Required action: In the data that follows, find each line containing "agent" and copy it.

── Exercise data

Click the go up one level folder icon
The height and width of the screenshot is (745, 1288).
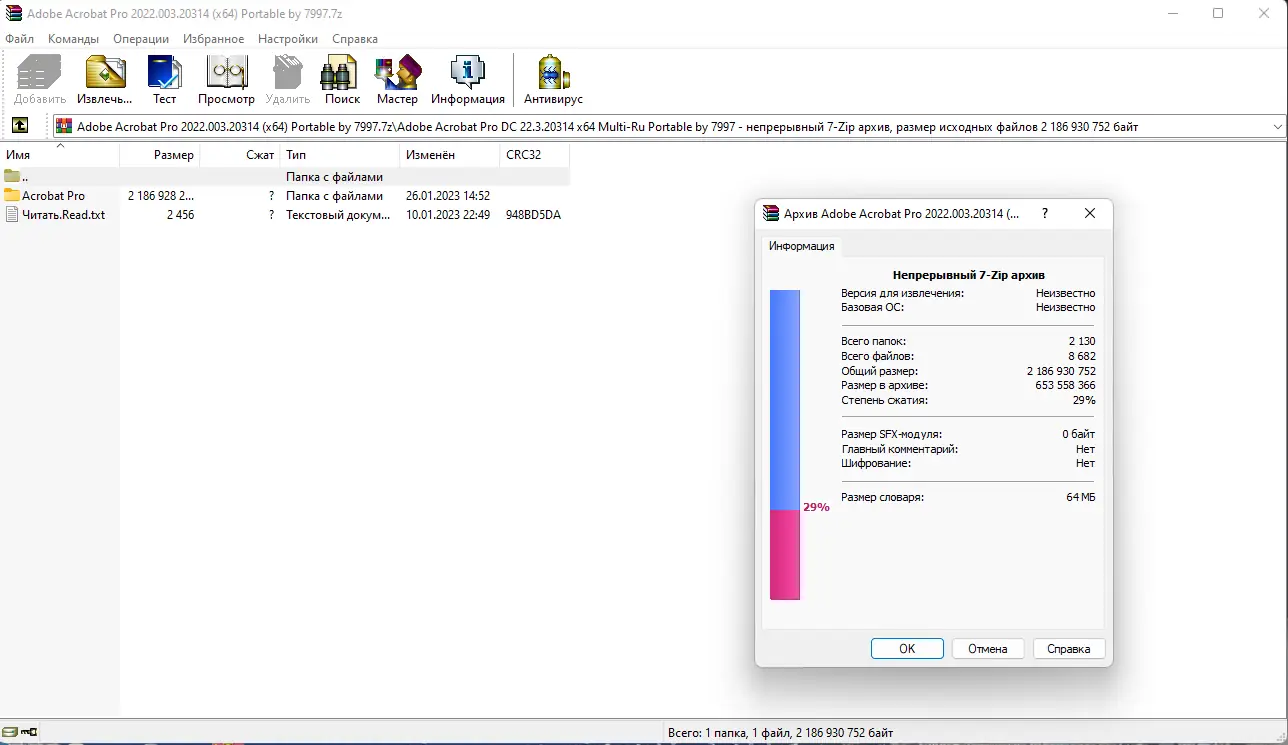[20, 125]
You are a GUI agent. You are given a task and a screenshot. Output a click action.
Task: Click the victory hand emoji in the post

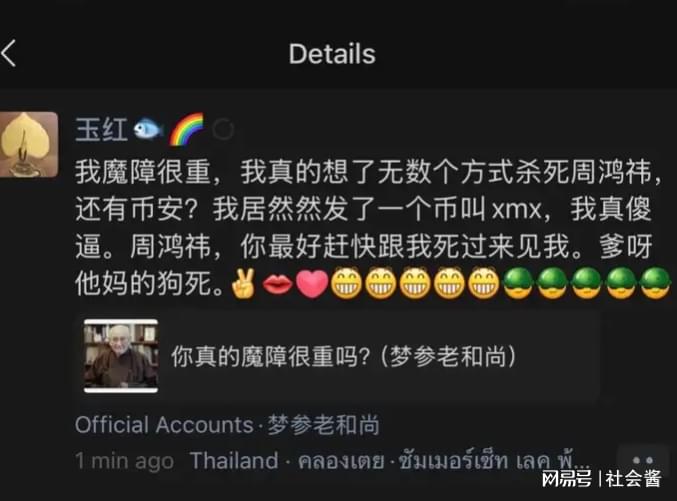point(243,284)
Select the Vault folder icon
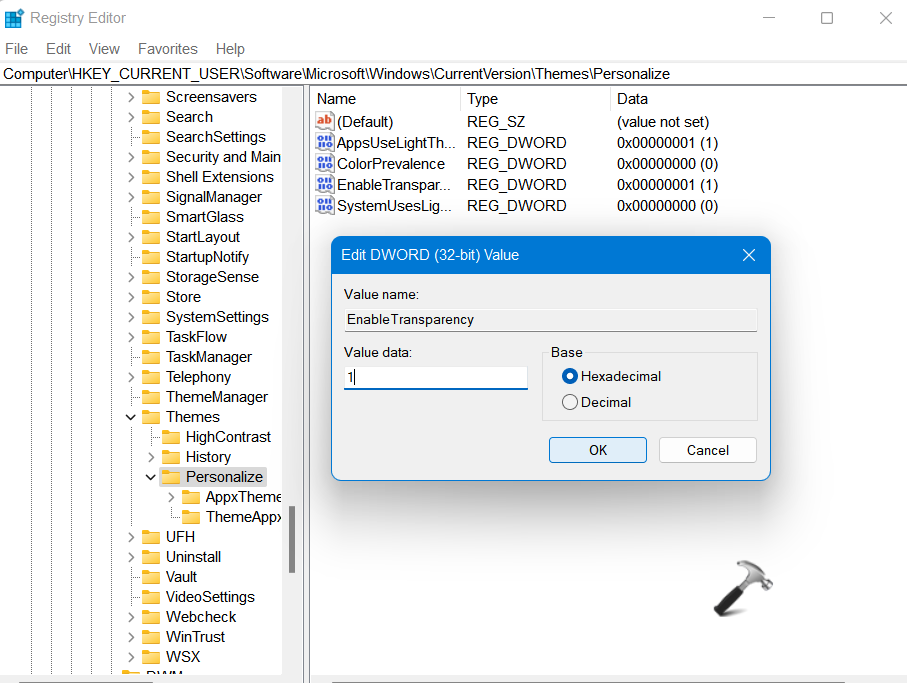 [x=151, y=577]
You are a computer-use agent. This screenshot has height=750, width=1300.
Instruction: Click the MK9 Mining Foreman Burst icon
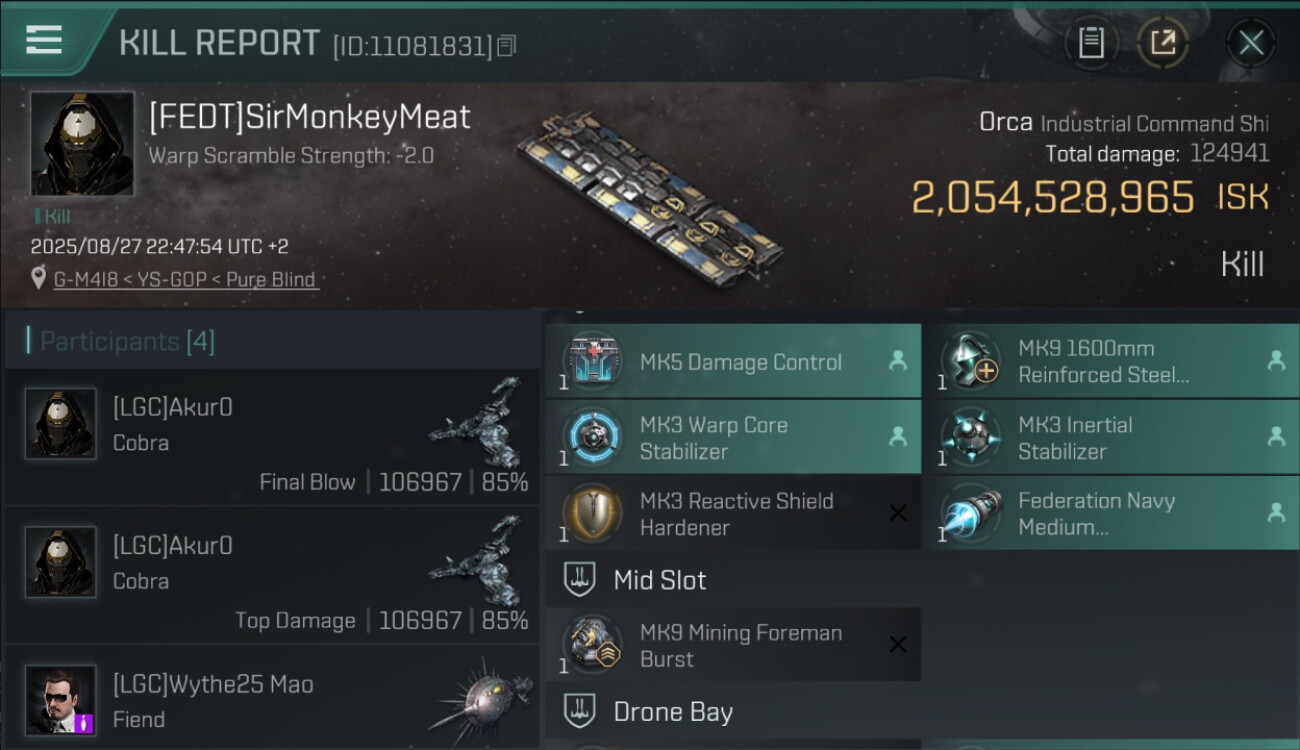click(593, 645)
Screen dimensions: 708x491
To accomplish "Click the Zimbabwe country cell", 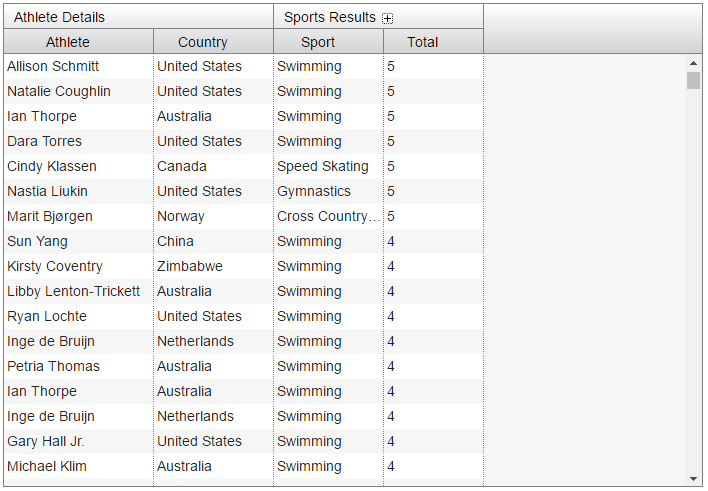I will pos(214,266).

────

Response:
You are a GUI agent. You are given a task and a screenshot. Output a click action.
You are a computer-use agent. This screenshot has height=750, width=1300.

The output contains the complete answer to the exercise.